Substituting $$a=bt,c=dt$$ then $$\frac{a-c}{b-d}=\frac{bt-dt}{b-d}=t$$

$$\dfrac{a}{b} = \dfrac{c}{d} \Rightarrow ad = bc \Rightarrow ad - cd = bc - cd \Rightarrow (a-c)d = (b-d)c \Rightarrow \dfrac{a-c}{b-d} = \dfrac{c}{d} = \dfrac{a}{b}$$

• perfect, thank you Commented Jul 7, 2019 at 16:10
• Anybody knows if this theorem has a name ? Commented Jun 21, 2023 at 19:31

Hint: Asserting that $$\frac ab=\frac cd$$ is equivalent to $$ad=bc$$. Now, use this equality to prove that $$\frac{a-c}{b-d}=\frac ab$$.

• yeah, I spent an hour doing that last night. I will give it another stab Commented Jul 7, 2019 at 14:39
• Haven't you just rephrased the question? How does it help? Commented Jul 7, 2019 at 14:43
• @Zacky It helps a lot if the OP sees that $\frac{a-c}{b-d}=\frac ab\iff (a-c)b=(b-d)a$. Commented Jul 7, 2019 at 14:44
• Well, assuming he spent an hour already, OP didn't see that, or something is unclear. In the question he mentioned about cross mutiplication, but couldn't do it. Commented Jul 7, 2019 at 14:49
• thank you. I would have gotten from the hint. I did set up the cross multiplication but didn't equate it to a/b. thank you everyone Commented Jul 7, 2019 at 15:44

$$\dfrac a b - \dfrac {a-c}{b-d} = \dfrac {a(b-d)-b(a-c)}{b(b-d)}=\dfrac{bc-ad}{b(b-d)}=\dfrac{c-a\dfrac d b }{b-d}=\dfrac{c-a\dfrac c a}{b-d}=0$$

• this assumes $d\ne b\ne0$ Commented Jul 7, 2019 at 14:50

Simply subtract the fraction's (defining) equations, i.e.

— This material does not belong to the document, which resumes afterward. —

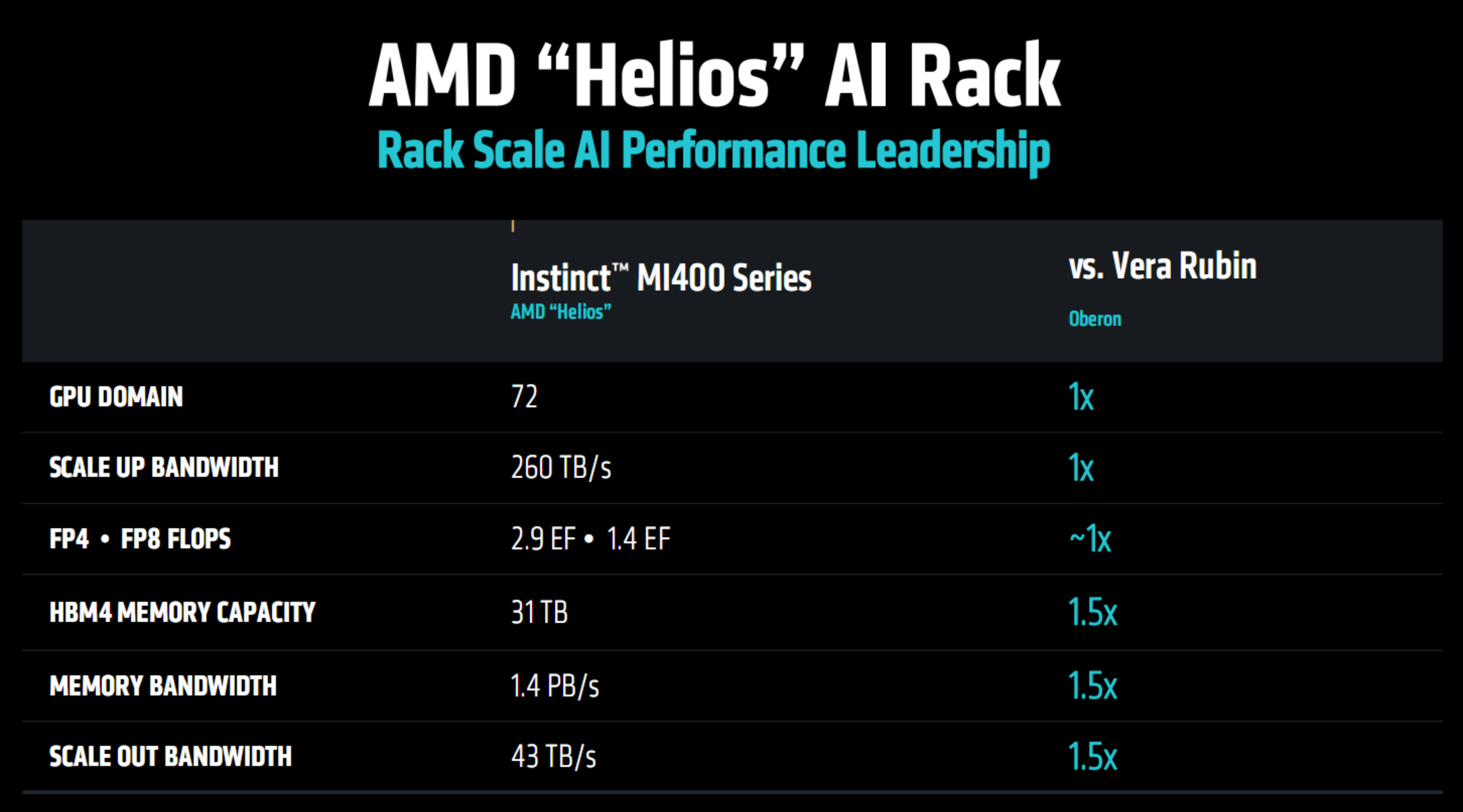Select the SCALE OUT BANDWIDTH row label
This screenshot has width=1463, height=812.
pyautogui.click(x=171, y=756)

\begin{align} b\,y &\,=\, a\\ d\,y &\,=\, c_{\phantom{|}}\\ \hline \!\!\!\!\!\!\!\!\!\!\!\!\Rightarrow\ \ (b\!-\!d)\,y &\,=\, a\!-\!c\end{align}\qquad

Said geometrically: subtraction preserves same-slope vectors (here points on the line $$\,y \,=\, (a/b)\,x)$$

Remark  This leads to a vector form of the Euclidean algorithm, and the descent step in a proof of Euclid's Lemma and the Fundamental Theorem of Arithmetic (essentially dating back to Euclid).

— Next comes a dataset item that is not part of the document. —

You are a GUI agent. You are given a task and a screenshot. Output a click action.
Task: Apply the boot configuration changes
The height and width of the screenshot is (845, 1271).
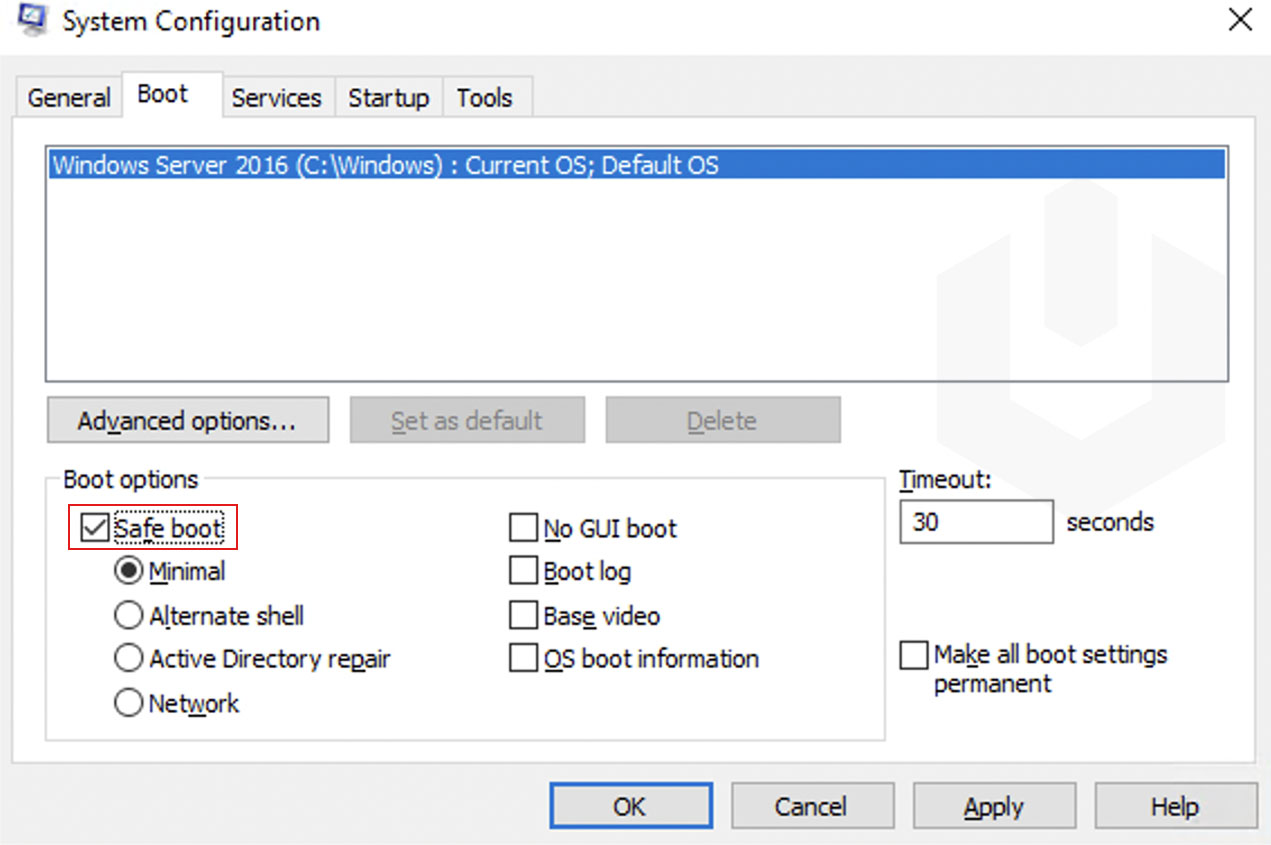tap(994, 806)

\begin{align} \text{If }\qquad \frac ab=\frac cd&=m\\ \text{then}\qquad\qquad a&=mb\\ c&=md\\ \therefore \frac {\lambda a+\mu c}{\lambda b+\mu d} &=\frac{\lambda mb+\mu md}{\lambda b+\mu d}\\ &=\frac {m \big(\lambda b+\mu d\big)}{\lambda b+\mu d}\\ &=m\\ \end{align}